老齢厚生年金の支給繰上げの請求は、老齢基礎年金の支給繰上げの請求を行うことができる者にあっては、その請求を同時に行わなければならない。

解答の根拠

法附則第7条の3第2項

根拠条文を確認します。

(老齢厚生年金の支給の繰上げ)
第七条の三
 前項の請求は、国民年金法附則第九条の二第一項又は第九条の二の二第一項に規定する支給繰上げの請求を行うことができる者にあつては、これらの請求と同時に行わなければならない。

厚生年金保険法附則

本肢は、「老齢厚生年金の支給の繰上げ」に関する問題です。

これは基本中の基本の問題なので、落としたくはないですね。

上記根拠条文にあるとおり、セットで請求をする必要があります。

本肢は○です。

厚生年金保険法 令和4年第5問 B

昭和38年4月1日生まれの男性が老齢厚生年金の支給繰上げの請求を行い、60歳0か月から老齢厚生年金の受給を開始する場合、その者に支給する老齢厚生年金の額の計算に用いる減額率は24パーセントとなる。

解答の根拠

法附則第7条の3第4項 / 令第6条の3

根拠条文を確認します。

(老齢厚生年金の支給の繰上げ)
第七条の三
 前項の規定による老齢厚生年金の額は、第四十三条第一項の規定にかかわらず、同項の規定により計算した額から政令で定める額を減じた額とする。

厚生年金保険法附則

法附則第七条の三第四項に規定する政令で定める額
第六条の三 法附則第七条の三第四項に規定する政令で定める額は、同条第一項の請求をした日(以下この条において「請求日」という。)の属する月の前月までの厚生年金保険の被保険者期間(以下この条において「請求日前被保険者期間」という。)を基礎として法第四十三条第一項の規定によつて計算した額(昭和六十年改正法附則第五十九条第二項の規定が適用される場合にあつては、請求日前被保険者期間を基礎として計算した同項に規定する加算額を加算した額)に減額率(千分の四に請求日の属する月から六十五歳に達する日の属する月の前月までの月数を乗じて得た率をいう。)を乗じて得た額とする。

厚生年金保険法施行令

本肢は、「老齢厚生年金の支給の繰上げ」に関する問題です。

老齢厚生年金の支給繰上げは、早く受給を始めることができる引き換えとして、一定の減額がされます。

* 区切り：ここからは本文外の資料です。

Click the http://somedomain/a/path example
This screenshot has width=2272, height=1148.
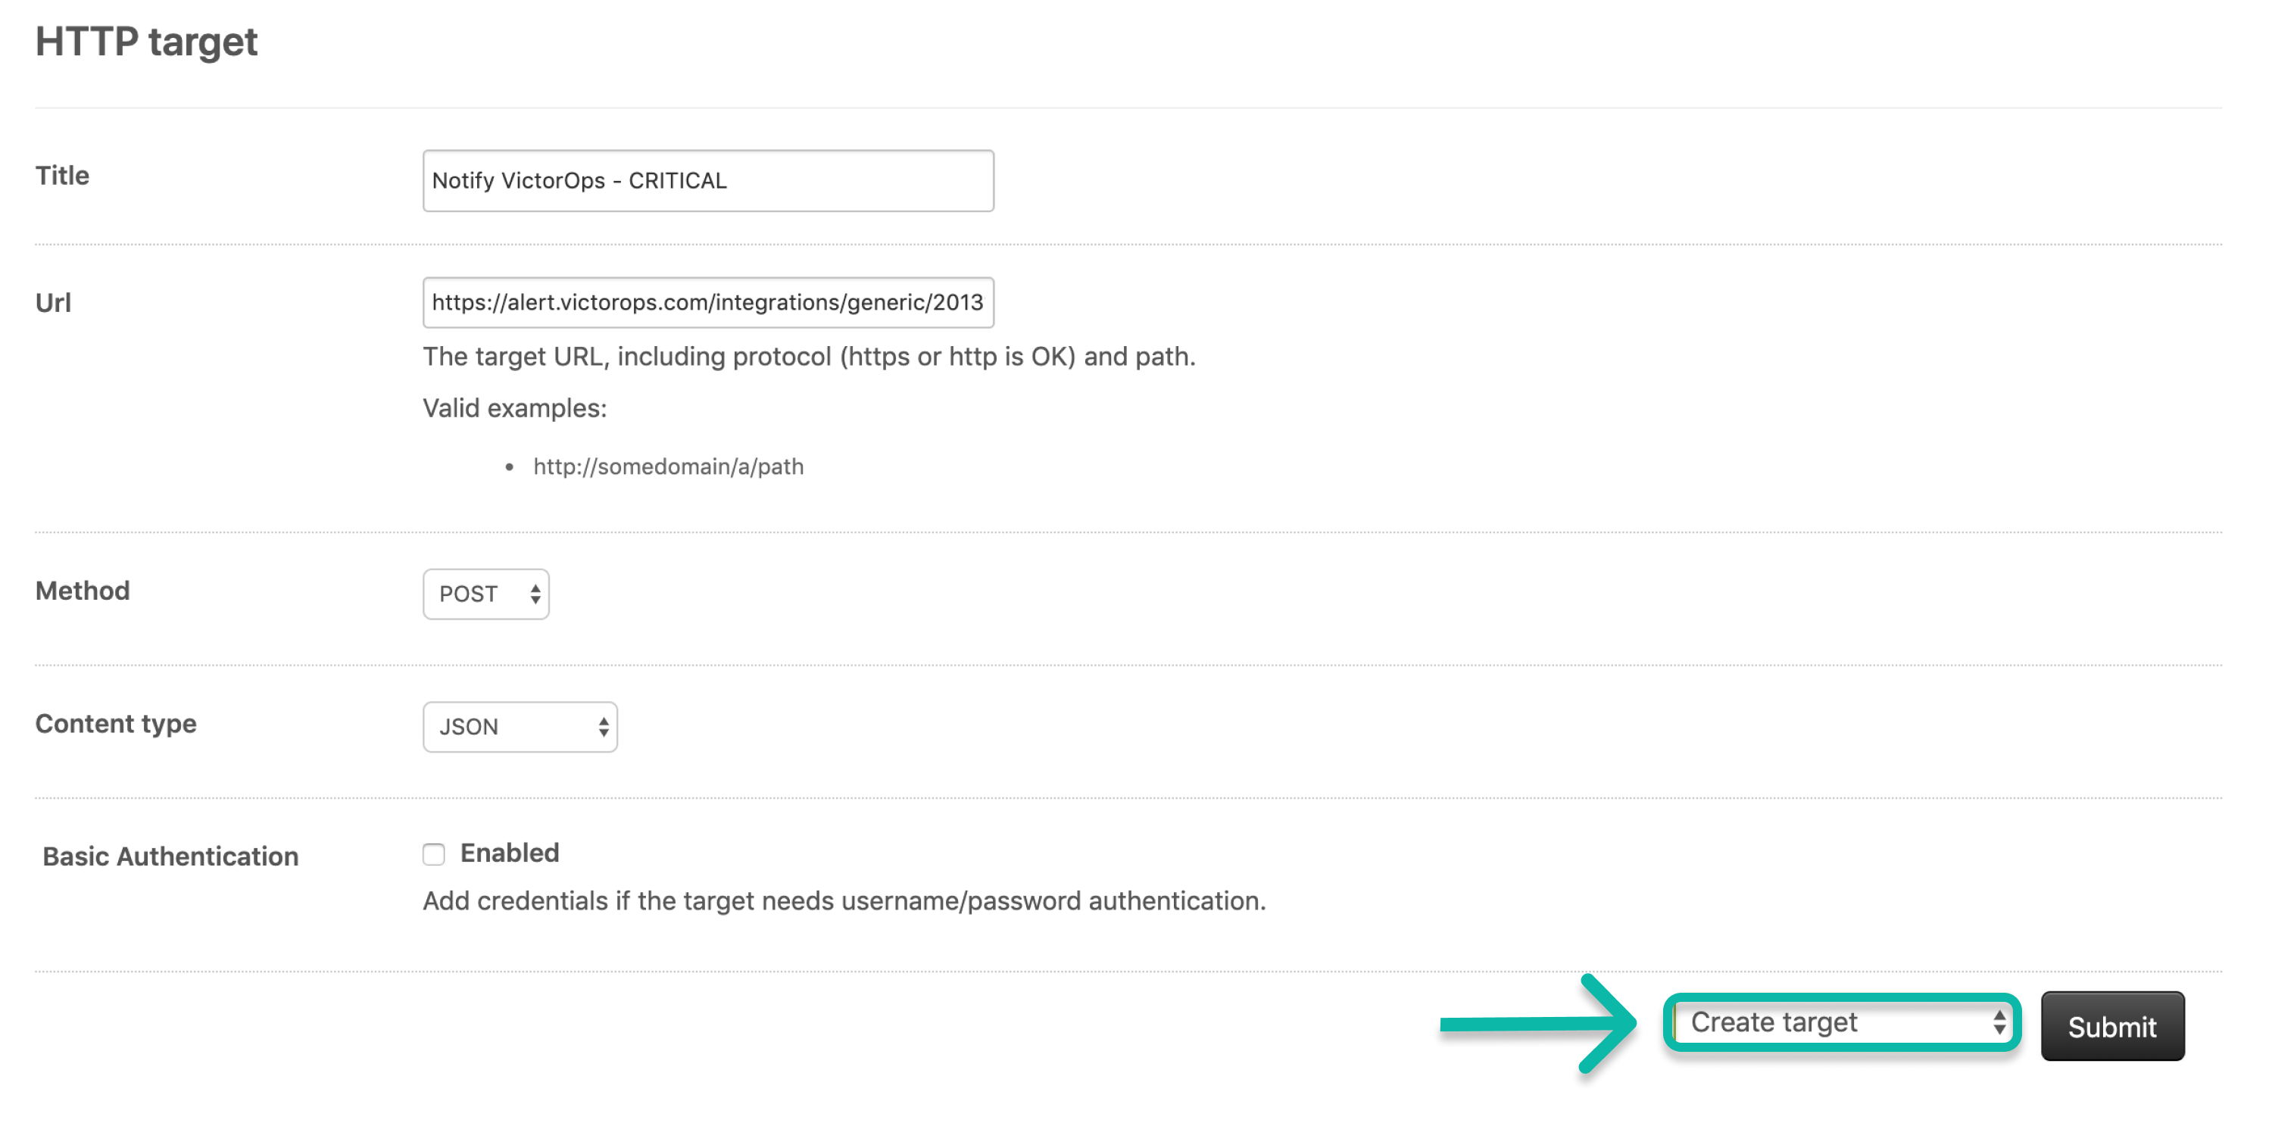[x=669, y=466]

その減額率は、上記根拠条文のとおり「1,000分の4に請求日の属する月から65歳に達する日の属する月の前月までの月数を乗じて得た率」とされています。

1ヶ月早くもらうと、0.4%減額される…ということになります。

これを問題文のケースに当てはめます。

60歳0か月ということは、5年(60ヶ月)早めることになりますので、
60ヶ月 × 0.4% = 24%
となります。

本肢は○です。

厚生年金保険法 令和4年第5問 C

68歳0か月で老齢厚生年金の支給繰下げの申出を行った者に対する老齢厚生年金の支給は、当該申出を行った月の翌月から開始される。

解答の根拠

法第44条の3第3項

根拠条文を確認します。

(支給の繰下げ)
第四十四条の三
 第一項の申出(第五項の規定により第一項の申出があつたものとみなされた場合における当該申出を含む。次項において同じ。)をした者に対する老齢厚生年金の支給は、第三十六条第一項の規定にかかわらず、当該申出のあつた月の翌月から始めるものとする。

厚生年金保険法

本肢は、「老齢厚生年金の支給の繰下げ」に関する問題です。

上記根拠条文のとおり、老齢厚生年金の支給の繰下げの申出をした者に対する老齢厚生年金の支給は、当該申出のあった月の翌月から始めるものとされています。

整理すると…
・通常(法第36条第1項)…年金を支給すべき事由が生じた月の翌月から支給
・繰り下げ(法第44条の3第3項)…申し出があった月の翌月から支給

となります。

本肢は○です。

厚生年金保険法 令和4年第5問 D

老齢厚生年金の支給繰下げの申出を行った場合でも、経過的加算として老齢厚生年金に加算された部分は、当該老齢厚生年金の支給繰下げの申出に応じた増額の対象とはならない。

解答の根拠

法第44条の3第4項 / 令第3条の5の2

根拠条文を確認します。

(支給の繰下げ)
第四十四条の三
 第一項の申出をした者に支給する老齢厚生年金の額は、第四十三条第一項及び第四十四条の規定にかかわらず、これらの規定により計算した額に、老齢厚生年金の受給権を取得した日の属する月の前月までの被保険者期間を基礎として第四十三条第一項の規定の例により計算した額及び第四十六条第一項の規定の例により計算したその支給を停止するものとされた額を勘案して政令で定める額を加算した額とする。

厚生年金保険法

(支給の繰下げの際に加算する額)
第三条の五の二 法第四十四条の三第四項(略)に規定する政令で定める額は、老齢厚生年金の受給権を取得した日の属する月(以下この項において「受給権取得月」という。)の前月までの被保険者期間(以下この条において「受給権取得月前被保険者期間」という。)を基礎として法第四十三条第一項の規定によつて計算した額に平均支給率を乗じて得た額(昭和六十年改正法附則第五十九条第二項の規定が適用される場合にあつては、当該乗じて得た額に受給権取得月前被保険者期間を基礎として計算した同項に規定する加算額を加算した額)に増額率(千分の七に受給権取得月から法第四十四条の三第一項の申出(同条第五項の規定により同条第一項の申出があつたものとみなされた場合における当該申出を含む。)をした日(次項において「申出日」という。)の属する月の前月までの月数(当該月数が百二十を超えるときは、百二十)を乗じて得た率をいう。)を乗じて得た額とする。

厚生年金保険法施行令

本肢は、「老齢厚生年金の支給の繰下げ」に関する問題です。

老齢厚生年金の支給繰り下げを行った場合、いわゆる「経過的加算額」も一緒に増額となるか否か。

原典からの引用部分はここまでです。